Commands and Events in Domain Driven Design

In Domain Driven Design we have 2 main types of messages: commands and events. Also you can think of queries as a type of message used to retrieve information from somewhere, but I won't go there on this post.

A command is a message that represents an intention, a desire to modify something in the domain. Commands must always be named as an action with a verb (e.g: AddProduct ). They are naturally synchronous in a way that they have a response that determines whether a command has been accepted or rejected.

An event is a message that represents the change that can happen or has already happened. Events must always be named using the participle of a verb (e.g: ProductAdded). They are facts, and they are naturally asynchronous in a way that they don't have a response since they're produced in a fire and forget manner.

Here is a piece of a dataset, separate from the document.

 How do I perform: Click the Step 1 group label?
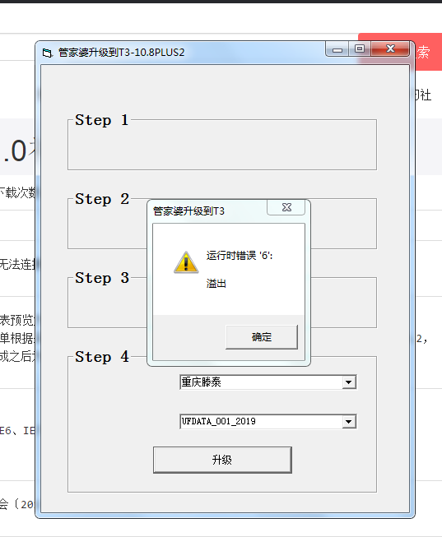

Whether you use Command or Event suffix on your names is up to you. I personally think that the concept is implicit in the name so there is no need.

A command is a message sent to the domain to do something on it. As I already mentioned, it represents an intention and that means that a command can be rejected if, for example, does not pass a business validation or it is trying to modify something on a stale version of the domain model (i.e: the aggregate root's version is higher than the version specified on the command). If it is not rejected it will generally end up indirectly producing zero, one or more events. I say indirectly because the command does not know anything about an event, it is the the domain model (i.e: the aggregate root) the one that produces events in order to change its state.

Ideally we should aim for a one to one relationship between a command and an event, but sometimes it makes sense that as a result of a single command there are two or more events that have been raised within the same transaction in order to keep always the domain model (i.e: the aggregate root) in a transactionally consistent state.

Let's see an example to clarify this. Suppose we have a business that requires that the payment of an invoice results also in the completion of the booking. We could think of our aggregate root being Booking and we would send a command to a specific booking to have it paid, for example PayBooking. The result of the business method on a Booking would typically produce zero or two events: BookingPaid and BookingCompleted.

Could we simply produce the BookingPaid event at the end of the transaction and later on (maybe through a domain policy event handler) subscribe to that event and produce a new transaction to complete the booking and produce the BookingCompleted event? According to business no. They have clearly stated that a booking that is paid must be completed, and if we didn't have these two events as the result of the same transaction we would not be transactionally consistent because there would be a specific point on time where our Booking has been paid but not yet completed.

Always consider business requirements in order to model your domain and the flow properly and avoid situations where your domain objects are in an inconsistent state, even if it's temporary inconsistent. Beware this consistency concept has nothing to do with the term eventual consistency which has to do with the delay between the point in which the domain is at certain state and the time in which this state is projected and available in a read model.